Effect of Cation Incorporation in the Plasma Electrolytic Oxide Layer Formed on AZ31 Magnesium Alloy

Abstract

The role of anion in the formation of oxide coating by plasma electrolytic oxidation (PEO) has been extensively studied. However, there was no clear evidence of the role of cation. This work is aimed to study the mechanism of sodium (Na) incorporation and its effect on the PEO coating formed on AZ31 magnesium (Mg) alloy in Na3PO4 electrolyte by post-mortem investigation. The study was performed on a porous and a dense coating developed at 1 and 5 min, respectively. Investigation using scanning electron microscope (SEM) and energy dispersive x-ray spectroscopy (EDS) revealed incorporation of Na as high as ∼10 at% in the coating as whiskers accumulated in the outer layer and as filler inside tunnels.
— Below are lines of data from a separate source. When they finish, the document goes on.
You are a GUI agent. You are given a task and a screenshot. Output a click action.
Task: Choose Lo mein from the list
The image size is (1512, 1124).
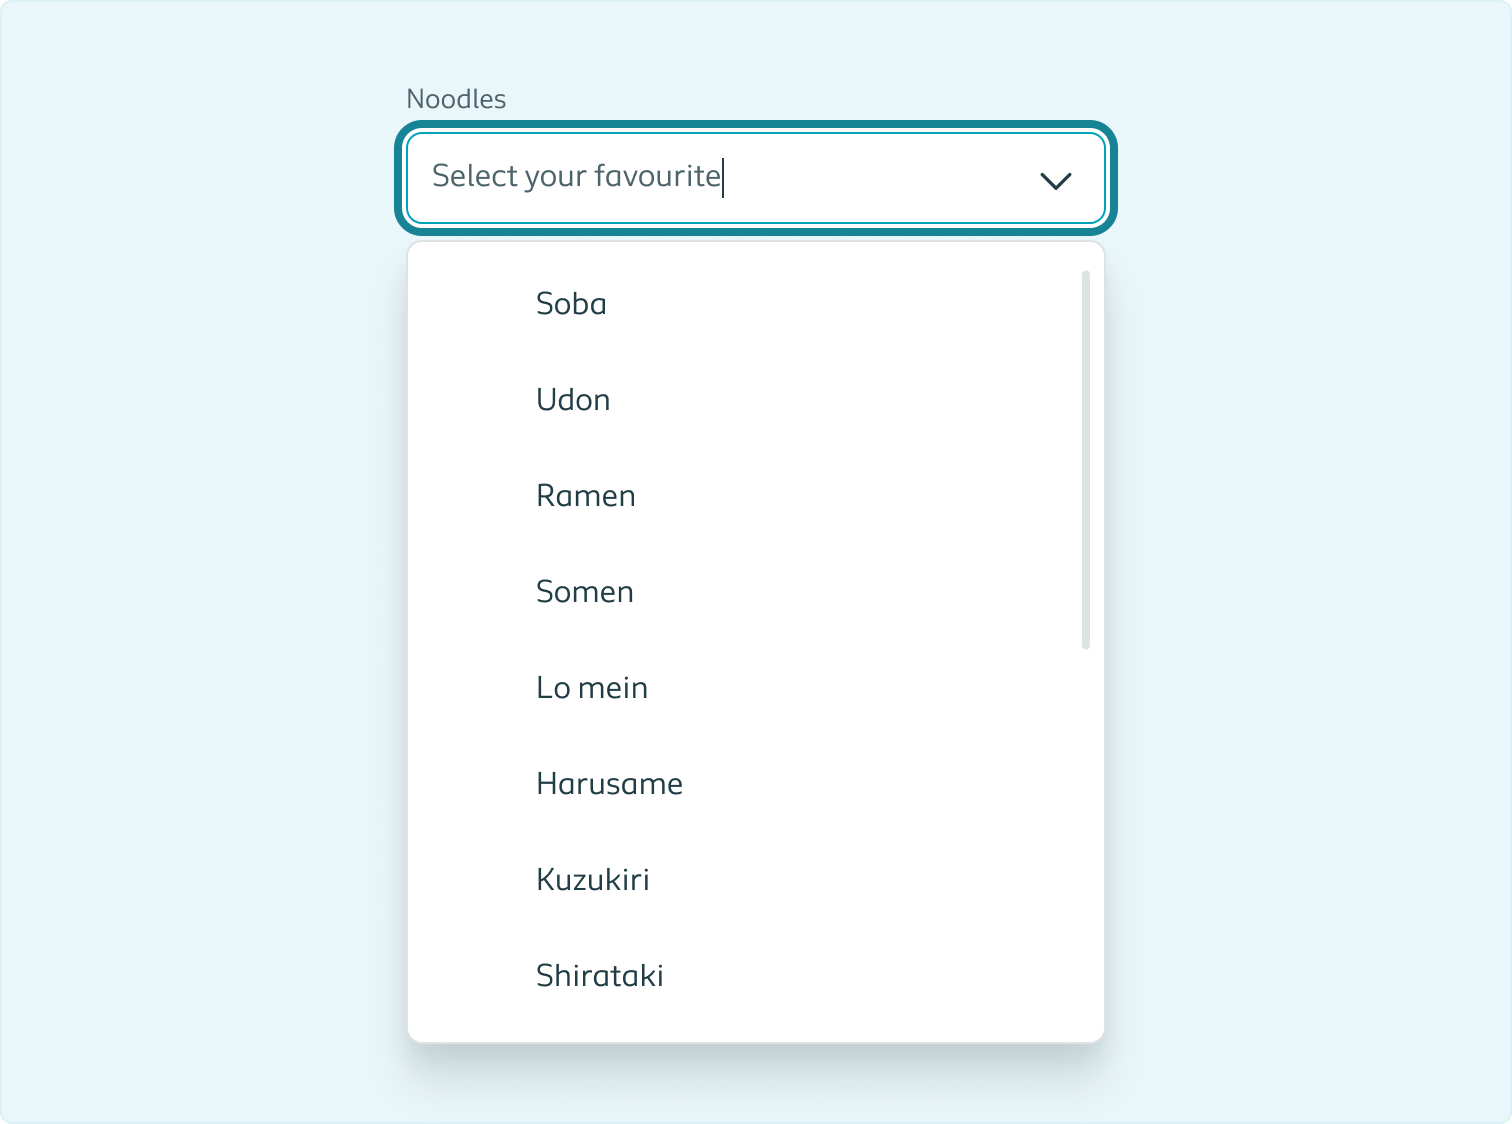(592, 688)
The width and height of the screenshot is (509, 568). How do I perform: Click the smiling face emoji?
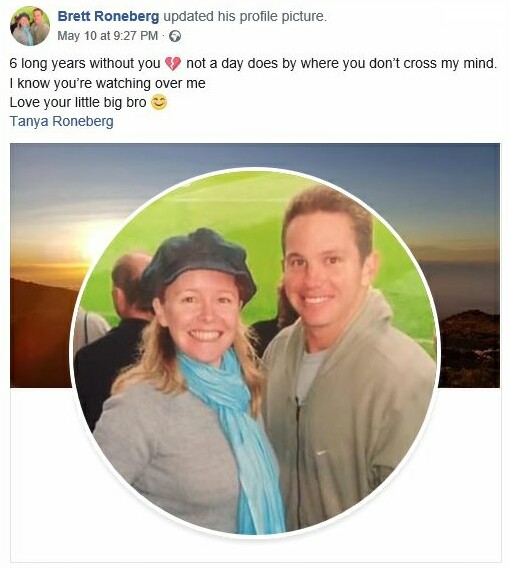(159, 103)
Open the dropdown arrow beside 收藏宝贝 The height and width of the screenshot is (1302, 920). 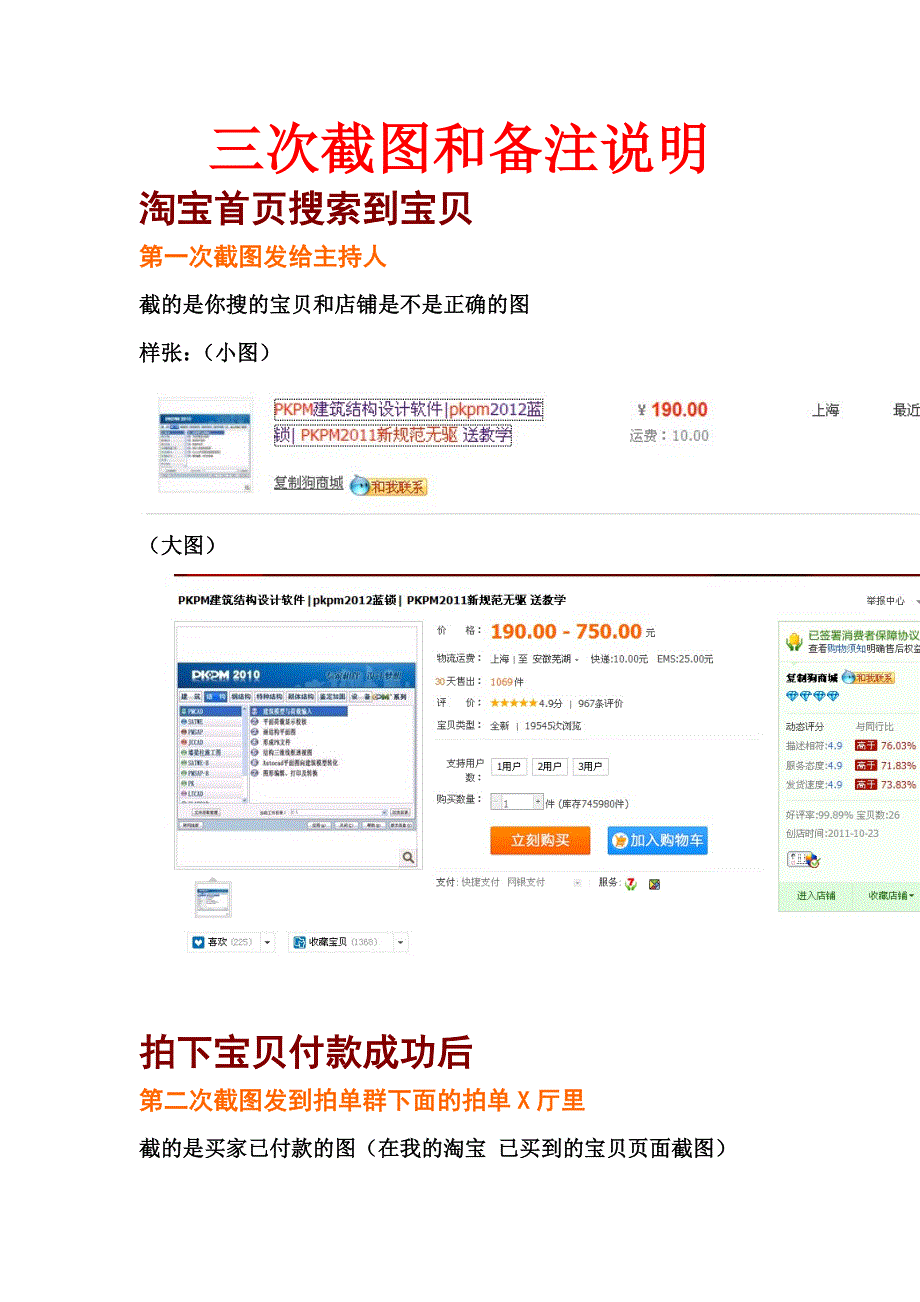point(400,942)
Whiskers were composed of Mg3PO4 phase enclosed by Na-O compounds which was formed by chemical reactions of Na+ ions, oxygen (O2), and water (H2O) in the vicinity of plasma discharge. The polarization test demonstrated an order magnitude improvement of corrosion resistance provided by the porous coating while two orders of magnitude for the dense coating. The incorporation of Na compounds shifted the corrosion potential of the coated specimen ∼135 mV below the substrate. The EIS test indicated that Na compounds contributed to temporary passivation with exposure time.